Despite its name, a strong case has been made for the Liber Exoniensis being a Salisbury manuscript, created there in 1086 under the eye of Bishop Osmund of Salisbury, once royal chancellor and a notable bibliophile. The Liber Exoniensis and Domesday Book (SOM 2,9) both record a grant which the king 'acknowledged himself at Salisbury in the hearing of the bishop of Durham, whom he ordered to write down this grant of his in the records'. It has been plausibly argued that the 'records' here are probably the Liber Exoniensis itself.
The text is incomplete, only Cornwall and Devon being relatively intact. Substantial parts of Dorset and Somerset have survived; but only one manor in Wiltshire. Like several other satellites, the Exeter text provides important evidence about the material collected by the Inquest - notably about livestock - but omitted from Domesday Book itself.
Its main significance, however, is the part it has played in debates about the making of Domesday Book. Unlike the Inquisitio Comitatus Cantabrigiensis satellite, the Exeter Domesday is organised feudally, more feudally indeed than Domesday Book itself since the counties are subordinated to the Honours of tenants-in-chief. If Domesday Book had been organised in this way, the manors of each tenant-in-chief would have been listed as a single block for the entire country. This structure led V.H. Galbraith to argue that relations with his tenants-in-chief were always the principle concern of the king. They, not the geld, dictated the structure of Domesday Book.

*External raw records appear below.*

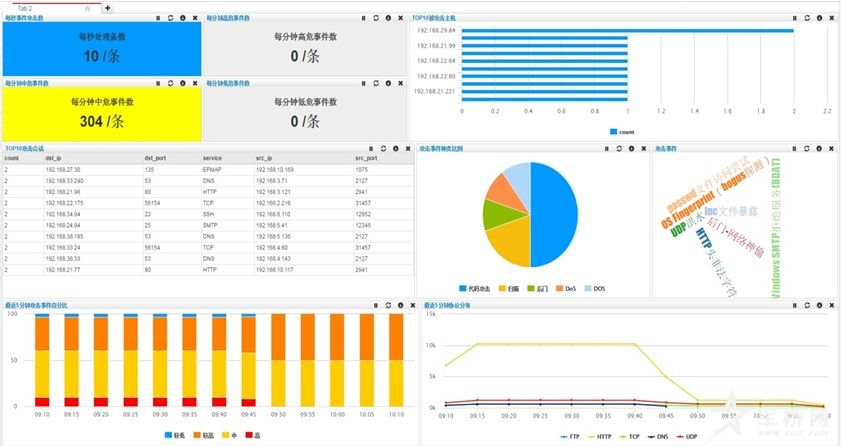Image resolution: width=841 pixels, height=446 pixels.
Task: Hide the DoS slice via pie legend
Action: click(x=565, y=288)
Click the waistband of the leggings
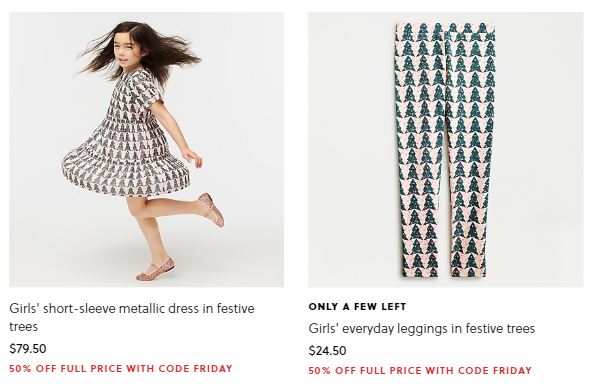This screenshot has height=384, width=591. (446, 29)
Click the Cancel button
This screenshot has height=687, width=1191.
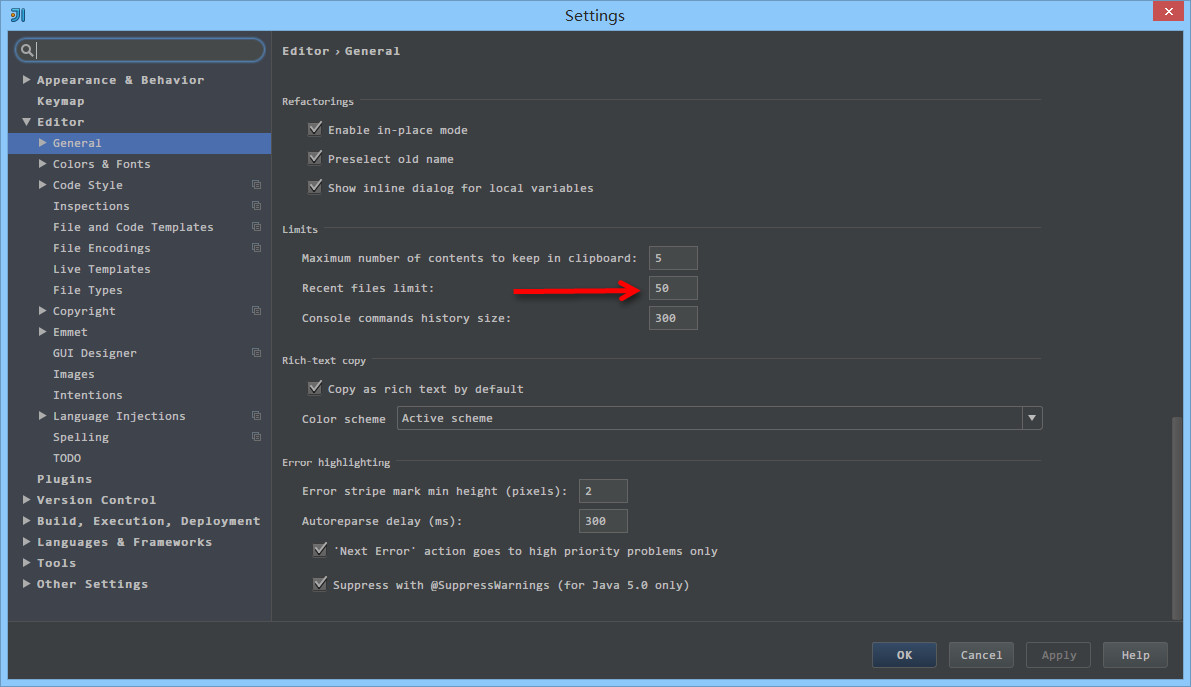coord(981,655)
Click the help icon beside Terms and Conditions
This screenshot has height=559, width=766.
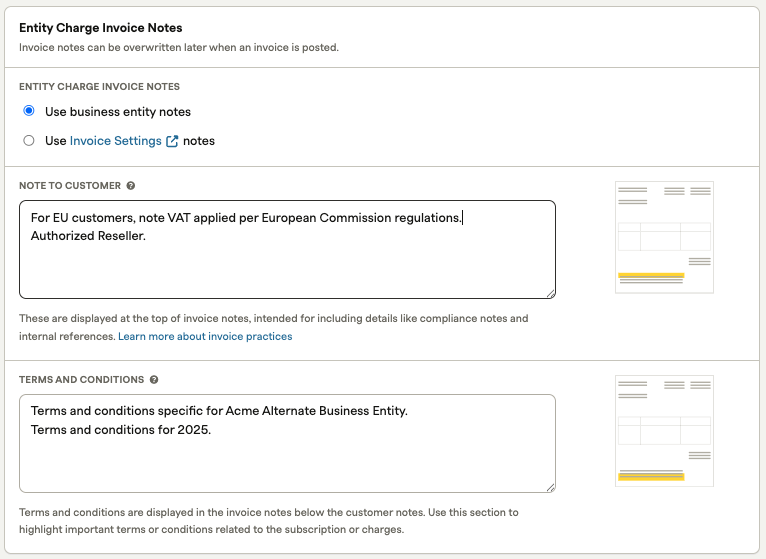point(154,380)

For the Salisbury origin of the Liber Exoniensis, see Teresa Webber, 'Salisbury and the Exon. Domesday: some observations concerning the origin of Exeter cathedral MS 3500', English Manuscript Studies, 1100-1700, vol. 1, edited by Peter Beal and Jeremy Griffiths (1989), pages 1-18. There is an important note on the LE and its relationship to Great Domesday in the printed Phillimore volume for Devon (Exon. Introduction). Galbraith's hypothesis on the making of Domesday Book, first outlined in 1942, has dominated discussions of the making of Domesday since the Second World War; it is most fully expounded in The making of Domesday Book (1961). The debate on the making of Domesday Book has, however, recently been re-opened by David Roffe, Domesday: the Inquest and the Book (2000), who relegates the Liber Exoniensis to a minor role and re-emphasises the geld and the geographical organisation of the Inquest.